Projects
I get curious about a lot of random stuff and try to make it a reality. Here is a (very non-exhaustive) list of curiosities I have followed:
-
Experimented with Group-Relative Policy Optimizaiton (GRPO) for various LLM fine-tuning tasks. Created a reward function to measure the “rhymingness” of 2 lines of verse, in order to fine-tune a poetry LLM with RL. Also created a custom reward function to incentivize use of more frequent words, in attempt to fine-tune LLM to speak only in the most common english words.
-
Script Generation
Built a custom corpus of video scripts, and fine-tuned an LLM using SFT to generate original video scripts.
-
Experimented with different deep learning methods for morpheme segmentation. Trained multiple model architectures for morpheme segmentation. Built a Python package utilizing the Tü Seg architecture, as well as an integration into the spaCy NLP library.
-
Trained RNN-based model to predict phonemes from english text, and built a web application around it to make a text-to-speech site.
-
Led team of first-year students to build this as their introduction to Machine Learning with MassAI. Reviewed research literature and tested document clustering methodologies to provide advice and direction to the team. Created an email categorizer that can cluster emails and create a human-readable label for each of the clusters it defines.

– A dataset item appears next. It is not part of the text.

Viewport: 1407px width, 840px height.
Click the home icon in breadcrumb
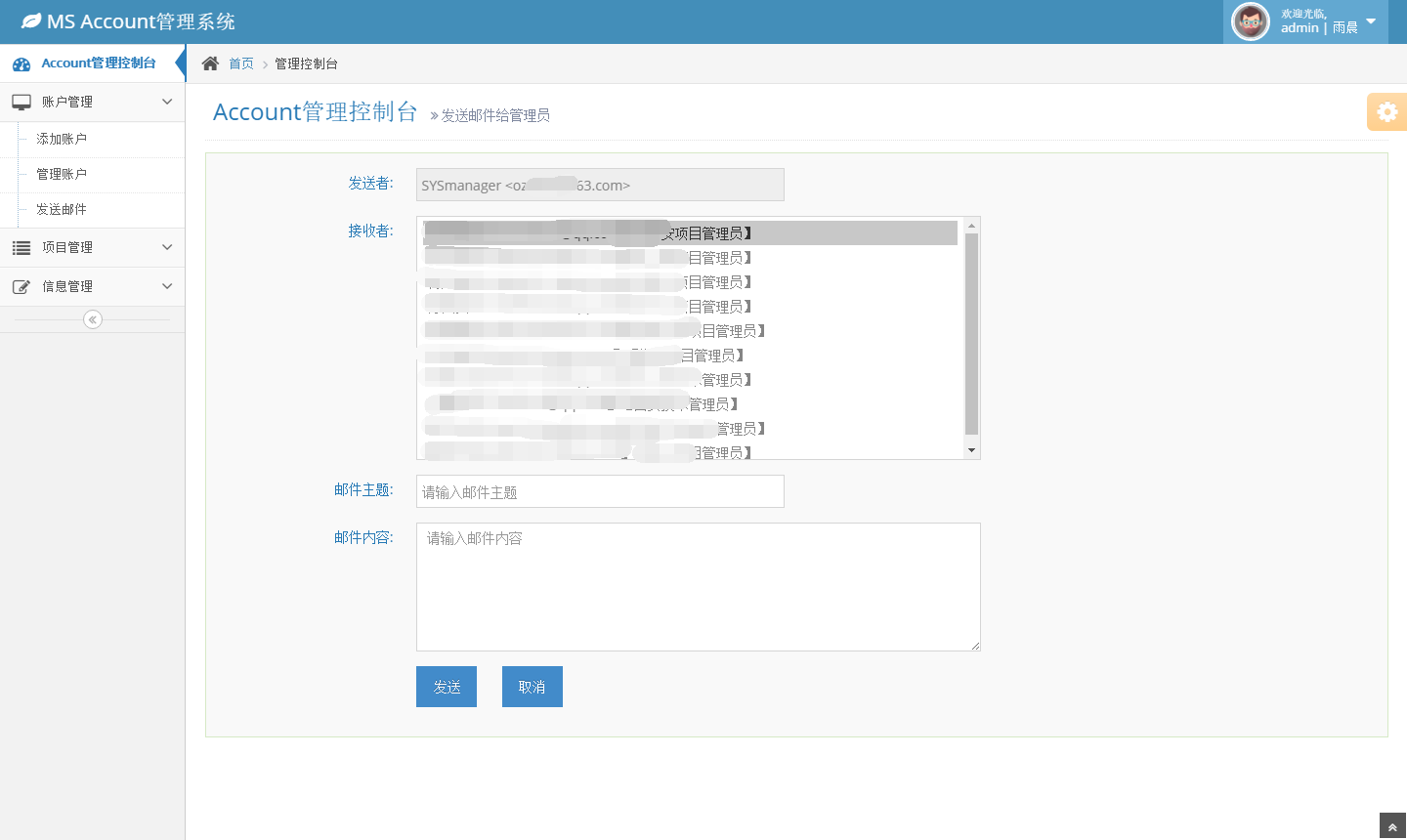click(210, 63)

The team earned 4th place in the MassAI project showcase.
-
Ship Name Generator
Made intelligent combiner of 2 names by taking all possible combinations of any number of syllables from the 2 names, then ranking their wellformedness with a bigram phonetic model.
-
Buffalo Buffalo Buffalo Buffalo Buffalo
Computationally searched for as many words as possible that can form a complete sentence with just themselves, ideally repeated more than twice.
-
Phoneme Spanning Set
Wrote efficient search algorithm to find a set of English words that spans the set of all phonemes commonly occuring in American English.